My head is swimming, labeling TracPhones (burners), one per contact, one per day, destroy, burn, buy, balancing levels of encryption, mirroring through Blackphones, anonymous e-mail addresses, unsent messages accessed in draft form.
–“Fast Times At Ridgemont High” star Sean Penn
At the beginning of his Rolling Stone interview with notorious fugitive drug kingpin “El Chapo,” Sean Penn positioned himself as somebody sounding a lot less like a “journalist” and a lot more like an espionage agent. This only added more gasoline to the conspiracy theory that he was actually a secret agent for the CIA.
Now the Netflix documentary The Day I Met El Chapo: The Kate del Castillo Story has been released, and Penn is apparently crapping his pants. The actor tried to block the release of the film, with his lawyer literally saying that Netflix is “hereby on notice that blood will be on their hands if this film causes bodily harm.”
The bodily harm being, of course, to Penn—for his vigorously denied collusion with the authorities for the capture of El Chapo, supposedly luring the drug lord out of hiding with a prestigious Rolling Stone interview.
While Penn played a CIA informant in The Falcon and the Snowman, you know the old expression: “I’m not a doctor, I only play one on TV.” And yet, there are claims that the CIA has been working with various elements of Hollywood for decades.
For example, in the memoir Company Man: Thirty Years of Crisis and Controversy in the CIA, former acting CIA general counsel John Rizzo pointed out that while the public would assume that conservative Hollywood stars would be approached for such theoretical espionage work, “People one would normally associate with liberal causes have assisted the CIA.” Certainly, Penn—with his public declarations of admiration for Hugo Chavez and Fidel Castro—would fall into that category.
Rizzo, quoting an unnamed colleague, then goes into the mentality of the celebrity who enthusiastically collaborates with the Central Intelligence Agency:
These are people who have made a lot of money basically making stuff up…A lot of them, at least the smarter and more self-aware ones, realize that what they do makes them ridiculously rich but is also ephemeral and meaningless in the larger scheme of things. So they’re receptive to helping the CIA in any way they can, probably in equal parts because they are sincerely patriotic and because it gives them a taste of real life intrigue.
It is clear, reading this Rolling Stone story, that all this “cloak and dagger” stuff gave Penn a massive ego-fueled erection. In fact, the piece was as much about him as it is about El Chapo—a fact alone that should piss the kingpin the fuck off.
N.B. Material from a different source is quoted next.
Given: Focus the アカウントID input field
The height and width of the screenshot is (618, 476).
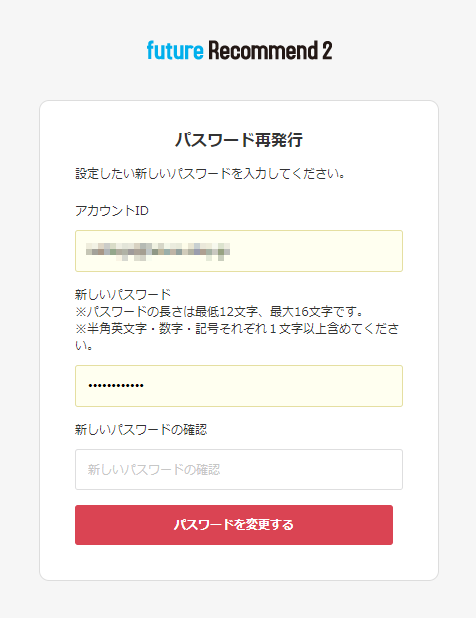Looking at the screenshot, I should pyautogui.click(x=239, y=251).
None of this is “proof” that Penn had any deliberate intention to rat out El Chapo. But when you think about it, if Penn was assigned this high-profile story for Rolling Stone—no matter how “secret” he tried to make it—it was bound to attract enough attention (albeit internally, among the circle of people around the actor and the magazine) to get the fuzz on El Chapo’s trail anyhow.
Most likely, Sean Penn simply got way over his head.